_Stated goal:_ Reproduce verbatim the lines from the one with "Click the Hey" through the one with "pyautogui.click(x=240, y=86)", both included.

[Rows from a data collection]

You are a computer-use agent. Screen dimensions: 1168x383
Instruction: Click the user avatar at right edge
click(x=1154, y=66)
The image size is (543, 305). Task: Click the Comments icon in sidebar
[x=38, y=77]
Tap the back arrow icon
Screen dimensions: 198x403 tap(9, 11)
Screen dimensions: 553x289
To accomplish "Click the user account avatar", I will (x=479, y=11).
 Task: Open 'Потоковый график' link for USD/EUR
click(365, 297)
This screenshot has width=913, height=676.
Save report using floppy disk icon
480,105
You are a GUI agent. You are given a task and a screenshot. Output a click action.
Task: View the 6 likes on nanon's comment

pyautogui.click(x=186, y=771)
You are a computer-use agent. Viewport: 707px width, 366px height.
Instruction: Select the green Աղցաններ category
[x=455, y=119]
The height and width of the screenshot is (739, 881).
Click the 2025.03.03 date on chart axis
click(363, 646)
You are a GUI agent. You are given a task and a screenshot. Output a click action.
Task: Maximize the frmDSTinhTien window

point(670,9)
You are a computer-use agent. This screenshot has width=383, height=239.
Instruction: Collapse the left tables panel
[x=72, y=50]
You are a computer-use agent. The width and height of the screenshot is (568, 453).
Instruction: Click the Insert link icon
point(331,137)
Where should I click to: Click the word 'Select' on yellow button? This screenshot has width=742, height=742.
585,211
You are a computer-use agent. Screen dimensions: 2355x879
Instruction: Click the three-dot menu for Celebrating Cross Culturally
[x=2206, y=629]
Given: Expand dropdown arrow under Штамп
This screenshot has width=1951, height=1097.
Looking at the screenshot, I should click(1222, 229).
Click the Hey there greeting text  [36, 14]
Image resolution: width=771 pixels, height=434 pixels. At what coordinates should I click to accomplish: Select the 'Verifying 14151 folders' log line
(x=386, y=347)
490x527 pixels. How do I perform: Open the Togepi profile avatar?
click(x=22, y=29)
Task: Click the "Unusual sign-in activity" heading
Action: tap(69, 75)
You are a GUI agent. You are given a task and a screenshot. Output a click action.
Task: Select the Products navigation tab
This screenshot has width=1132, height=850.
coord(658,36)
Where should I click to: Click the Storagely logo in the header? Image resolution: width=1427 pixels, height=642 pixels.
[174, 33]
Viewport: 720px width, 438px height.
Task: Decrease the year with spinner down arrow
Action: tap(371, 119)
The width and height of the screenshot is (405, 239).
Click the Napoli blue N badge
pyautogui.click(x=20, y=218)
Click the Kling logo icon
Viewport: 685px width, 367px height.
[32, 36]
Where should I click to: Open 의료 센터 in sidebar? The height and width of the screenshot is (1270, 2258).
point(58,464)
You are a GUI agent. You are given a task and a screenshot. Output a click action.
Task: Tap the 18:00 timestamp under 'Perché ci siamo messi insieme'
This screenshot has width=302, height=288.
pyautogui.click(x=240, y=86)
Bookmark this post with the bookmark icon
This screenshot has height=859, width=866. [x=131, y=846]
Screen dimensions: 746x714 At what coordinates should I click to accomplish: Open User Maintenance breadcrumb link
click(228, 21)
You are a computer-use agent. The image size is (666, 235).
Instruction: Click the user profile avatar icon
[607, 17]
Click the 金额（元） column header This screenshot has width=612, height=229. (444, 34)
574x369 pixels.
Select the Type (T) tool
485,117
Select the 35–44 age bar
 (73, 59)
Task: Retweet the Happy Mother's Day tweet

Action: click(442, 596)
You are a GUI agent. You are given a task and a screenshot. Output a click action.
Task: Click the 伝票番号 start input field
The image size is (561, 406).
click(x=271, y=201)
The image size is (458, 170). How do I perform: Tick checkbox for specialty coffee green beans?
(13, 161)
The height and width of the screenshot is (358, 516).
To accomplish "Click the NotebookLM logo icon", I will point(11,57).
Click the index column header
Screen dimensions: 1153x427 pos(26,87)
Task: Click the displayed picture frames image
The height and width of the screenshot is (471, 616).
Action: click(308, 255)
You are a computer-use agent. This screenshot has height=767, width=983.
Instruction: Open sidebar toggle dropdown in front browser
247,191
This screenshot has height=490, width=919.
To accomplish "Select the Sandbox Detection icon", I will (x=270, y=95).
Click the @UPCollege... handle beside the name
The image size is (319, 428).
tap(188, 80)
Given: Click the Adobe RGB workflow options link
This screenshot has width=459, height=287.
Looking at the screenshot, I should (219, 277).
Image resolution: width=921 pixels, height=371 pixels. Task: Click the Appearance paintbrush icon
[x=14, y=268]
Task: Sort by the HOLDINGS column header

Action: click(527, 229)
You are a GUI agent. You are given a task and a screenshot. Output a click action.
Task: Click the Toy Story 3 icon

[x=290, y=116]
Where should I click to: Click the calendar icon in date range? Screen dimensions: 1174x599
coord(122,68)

_Solution for this problem:_
Click the Hey there greeting text  [36, 14]
Image resolution: width=771 pixels, height=434 pixels. At what coordinates should I click to accomplish: Select the 'Verifying 14151 folders' log line
(x=386, y=347)
490x527 pixels. How do I perform: Open the Togepi profile avatar?
click(x=22, y=29)
Task: Click the "Unusual sign-in activity" heading
Action: tap(69, 75)
You are a GUI agent. You are given a task and a screenshot. Output a click action.
Task: Select the Products navigation tab
This screenshot has width=1132, height=850.
coord(658,36)
Where should I click to: Click the Storagely logo in the header? Image resolution: width=1427 pixels, height=642 pixels.
[174, 33]
Viewport: 720px width, 438px height.
Task: Decrease the year with spinner down arrow
Action: tap(371, 119)
The width and height of the screenshot is (405, 239).
Click the Napoli blue N badge
pyautogui.click(x=20, y=218)
Click the Kling logo icon
Viewport: 685px width, 367px height.
[32, 36]
Where should I click to: Open 의료 센터 in sidebar? The height and width of the screenshot is (1270, 2258).
point(58,464)
You are a GUI agent. You are given a task and a screenshot. Output a click action.
Task: Tap the 18:00 timestamp under 'Perché ci siamo messi insieme'
This screenshot has width=302, height=288.
pyautogui.click(x=240, y=86)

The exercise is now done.